Wenn man sich über mehrere Monate hinweg in einem Freiwilligenprojekt engagiert, ist das Geld in der Regel knapp. Die Auffangstation, in der ich arbeite, gibt uns aber zum Glück die Möglichkeit, die Kasse etwas aufzubessern. Als Tourguides führen wir Touristen durch das Center und erklären ihnen unsere Arbeit und die einzelnen Schicksale hinter den tierischen Bewohnern.
Seit etwa einem Monat gehöre ich nun auch zu diesem Team und veranstalte Führungen in deutscher oder englischer Sprache. Mein Spanisch ist zwar mittlerweile deutlich sicherer geworden, aber eine Führung von eineinhalb Stunden traue ich mir dann doch noch nicht zu. Vor allem hätte ich Sorge, Fachfragen nicht beantworten zu können. Das überlasse ich dann doch lieber den Muttersprachlern! Der Bedarf an englischen Touren ist auch ohnehin größer. Und überraschenderweise verirren sich auch immer viele deutschsprachige Touristen in unser karibisches Örtchen – in der Hochsaison bis etwa Ende August war eine 20-köpfige Gruppe keine Seltenheit.
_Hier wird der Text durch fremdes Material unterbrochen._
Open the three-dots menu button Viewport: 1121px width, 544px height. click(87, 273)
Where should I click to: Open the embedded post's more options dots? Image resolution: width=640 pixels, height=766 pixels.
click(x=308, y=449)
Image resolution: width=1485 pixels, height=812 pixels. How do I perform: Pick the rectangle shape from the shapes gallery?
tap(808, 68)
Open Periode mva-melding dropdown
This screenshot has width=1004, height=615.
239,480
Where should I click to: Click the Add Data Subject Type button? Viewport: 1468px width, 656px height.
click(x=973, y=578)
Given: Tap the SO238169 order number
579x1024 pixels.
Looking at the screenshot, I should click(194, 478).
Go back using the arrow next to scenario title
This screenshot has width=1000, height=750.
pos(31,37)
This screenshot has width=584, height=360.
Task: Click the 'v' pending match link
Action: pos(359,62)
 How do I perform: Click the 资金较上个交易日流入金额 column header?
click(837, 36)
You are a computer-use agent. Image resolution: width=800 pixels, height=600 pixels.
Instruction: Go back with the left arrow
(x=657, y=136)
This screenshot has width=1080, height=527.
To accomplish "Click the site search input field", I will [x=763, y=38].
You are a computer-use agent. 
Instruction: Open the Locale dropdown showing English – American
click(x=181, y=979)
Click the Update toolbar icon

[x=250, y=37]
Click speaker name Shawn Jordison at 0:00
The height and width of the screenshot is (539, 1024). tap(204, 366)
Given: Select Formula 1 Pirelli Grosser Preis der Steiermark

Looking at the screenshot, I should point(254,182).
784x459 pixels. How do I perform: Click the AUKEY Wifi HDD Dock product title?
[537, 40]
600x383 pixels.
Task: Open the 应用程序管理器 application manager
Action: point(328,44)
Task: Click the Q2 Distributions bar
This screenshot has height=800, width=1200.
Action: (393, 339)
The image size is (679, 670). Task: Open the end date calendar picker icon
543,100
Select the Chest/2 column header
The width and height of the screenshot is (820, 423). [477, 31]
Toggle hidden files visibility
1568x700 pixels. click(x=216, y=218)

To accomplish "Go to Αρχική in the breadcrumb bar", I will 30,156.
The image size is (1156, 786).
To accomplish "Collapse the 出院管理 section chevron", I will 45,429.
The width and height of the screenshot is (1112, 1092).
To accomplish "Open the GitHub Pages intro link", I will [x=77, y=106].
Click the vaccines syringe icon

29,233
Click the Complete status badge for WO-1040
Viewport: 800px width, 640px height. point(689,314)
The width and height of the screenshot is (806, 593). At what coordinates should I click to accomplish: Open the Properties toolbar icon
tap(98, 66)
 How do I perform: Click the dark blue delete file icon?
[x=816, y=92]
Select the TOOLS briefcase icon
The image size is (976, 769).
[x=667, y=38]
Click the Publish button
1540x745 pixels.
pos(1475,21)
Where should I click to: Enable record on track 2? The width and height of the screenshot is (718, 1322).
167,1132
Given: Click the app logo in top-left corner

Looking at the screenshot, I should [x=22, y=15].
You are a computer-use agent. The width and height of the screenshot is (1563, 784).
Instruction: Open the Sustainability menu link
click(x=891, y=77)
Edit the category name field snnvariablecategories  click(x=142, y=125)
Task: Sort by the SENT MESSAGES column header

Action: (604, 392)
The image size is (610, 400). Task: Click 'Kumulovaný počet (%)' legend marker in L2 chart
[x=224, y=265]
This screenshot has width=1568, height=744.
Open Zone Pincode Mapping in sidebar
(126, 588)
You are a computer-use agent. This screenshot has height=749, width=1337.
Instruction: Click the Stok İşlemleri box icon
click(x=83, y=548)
Was erwartet mich als Tourguide?
Etwas aufgeregt war ich vor meiner ersten Führung schon. In der Schule hatte ich nie Probleme mit Referaten, aber da hat sowieso meistens keiner zugehört. Bei einer Führung ist das etwas anderes. Die meisten Besucher haben vorher noch nie ein Faultier oder einen Ameisenbären aus der Nähe gesehen und dementsprechend häufen sich die Fragen. Gewappnet sein sollte man für jedes Publikum – kleine Kinder, Klugscheißer und Scherzfragensteller inbegriffen. Meine Erfahrungen der letzten Wochen habe ich für Euch in ein paar Tipps zusammengefasst.
1. Behalte den Überblick
Eine große Gruppe von Menschen unter Kontrolle zu behalten, ist nicht immer leicht. Plane deinen Vortrag und eventuelle Ortswechsel sorgfältig, damit sich niemand von Dir abwendet – das gilt sowohl für physische als auch mentale Abwesenheit.
2. Gehe auf jeden ein
Um zu verhindern, dass Leute nicht mehr zuhören oder sich von der Gruppe abkapseln, sollte Dein „Programm“ auf mehrere Zielgruppen zugeschnitten sein. Optimal ist es, neben Fakten auch ein paar Anekdoten auf Lager zu haben. Kinder sollten ebenfalls als wichtiger Teil der Gruppe wahrgenommen werden! Fühlt sich ein Kind nicht einbezogen und langweilt sich, kann es schnell sehr viel Chaos in die Gruppe bringen.
3. Kenn dich aus
Es gibt wohl kaum etwas Schlimmeres als Tourguides, die nur oberflächliches Wissen aus überflogenen Wikipedia-Artikeln vorweisen können. Wie bei Referaten gilt: Es kommt nicht gut, nur Auswendiggelerntes vorzutragen – man sollte verstehen, wovon man spricht. Und anders als bei Referaten sollte man im Umgang mit zahlenden Gästen auch damit rechnen, dass Fragen gestellt werden. Eine gute inhaltliche Vorbereitung gehört mit zur Planung und hilft, alle Zuhörer bei der Stange zu halten (siehe Punkt 1).
4. Sei ein Entertainer
Niemand will nur heruntergerasselten Fakten lauschen, der Spaßfaktor ist ebenso wichtig. Mit der Präsenz des Tourguides steht und fällt die Führung. Ein guter Guide lächelt und gibt allen Gästen das Gefühl, willkommen zu sein. Ein bisschen Humor schadet nie! Zudem kann trotz Vorbereitung niemand alles wissen. Es wird Fragen geben, auf die Du keine Antwort hast. Dann sollte man die Wissenslücke in jedem Fall zugeben, statt etwas zu erfinden oder herumzudrucksen. Lenkt man die Aufmerksamkeit danach geschickt auf den eigenen Wissensbereich zurück, ist alles halb so schlimm.
5. Sei glaubwürdig
Vermutlich arbeitest Du an diesem Ort, weil Du Dich für den Gegenstand Deiner Führung interessierst. Nutze diese Begeisterung, um Gäste mitzunehmen. So wird etwa die Erwähnung, dass das betrachtete Tier das Lieblingstier des Guides ist, die Aufmerksamkeit direkt steigern. Bleib‘ Dir aber selbst treu! Wenn auf einmal jedes Tier zum Lieblingstier wird, nimmt Dir das niemand ab. Das gleiche gilt für übertriebene Lobeshymnen auf das Projekt und/oder das Land.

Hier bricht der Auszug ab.